The Hemingway documentary has been filmed, Burns said, as have upcoming programs on Muhammad Ali, Benjamin Franklin and an examination of the U.S. response to the Holocaust. However, more distant projects — including a documentary on the Revolutionary War — have barely begun production.
“We are doing things in writing and the collection of archives in those places that are still open, or just opening, and trying to get a little shooting done in places where American history takes place,” Burns said. “Our cameraman goes out without an assistant and spends a couple of days camping and filming. In the end it might slow things down.”
Burns ticked off several other projects in preproduction: a documentary on the comeback of the buffalo, a look at President Lyndon Johnson and his Great Society program, and a film about Leonardo da Vinci, which will be Burns’ first biography of a subject who was not American.
Gates discussed his two-part, four-hour documentary series on the Black church, which has completed filming and is scheduled to premiere next February. Participants include media creators Oprah Winfrey, John Legend and Jennifer Hudson; Michael Curry, presiding Bishop of the Episcopal Church; gospel music legends Yolanda Adams, Pastor Shirley Caesar and BeBe Winans; and civil rights leaders Rev. Al Sharpton and Rev. William Barber II.
“We were lucky that we had already filmed all the scenes for The Black Church,” Gates said. “I went to church every Sunday, sometimes twice on Sunday. This is not exactly the safest place to be at the time of a pandemic. But we finished filming, and it is in the can.”
Production of the next season of the Finding Your Roots series was not as far along when the pandemic forced a retreat, Gates said, though more than half of the 14 episodes had been shot.
The show’s format depends on scenes in which Gates sits across from his celebrity subject and reveals details of their ancestry. “It all depends on me sharing the stories that we discover on a person’s family tree by having them turn the pages of their Book of Life,” he said.
“How in the world am I going to do that?” he asked. “Am I going to wear a mask? And them? What about the crew?”
The solution was to use a remote camera and build a new table that is six feet long. “So I sit here and the guest is six feet away, and we made it work,” he said.
Segments with three guests have been shot in the last six weeks, he said, and filming should conclude in September.

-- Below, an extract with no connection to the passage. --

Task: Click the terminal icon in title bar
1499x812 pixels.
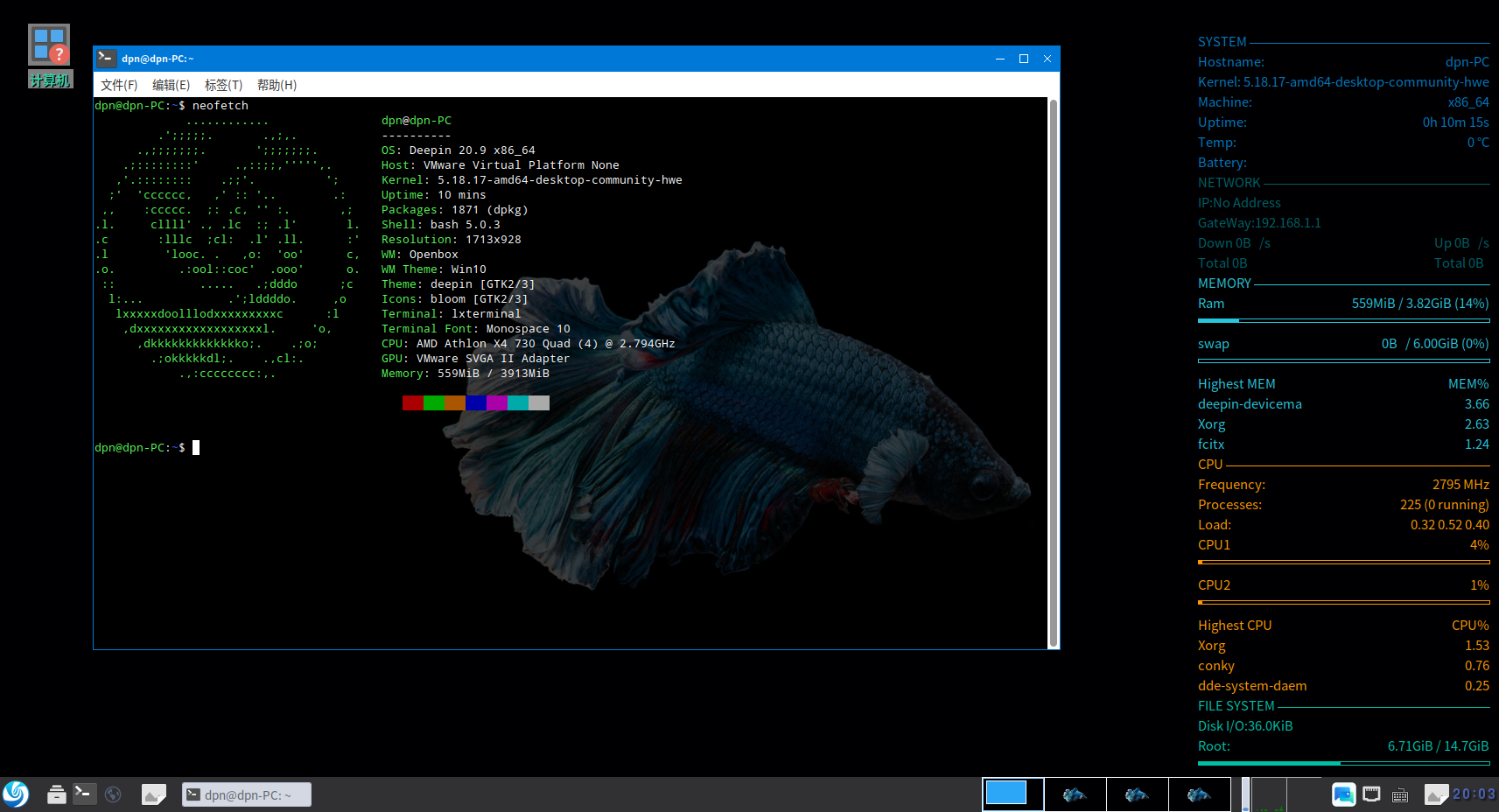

In another announcement Tuesday, PBS Distribution unveiled the PBS Documentaries Prime Video Channel, which will launch August 4. The collection includes all of Ken Burns’ films, as well as documentaries from Nova, Frontline, American Masters, Nature, American Experience, Independent Lens, POV and other independent producers. The cost to subscribers to Amazon Prime or Prime Video is $3.99 per month.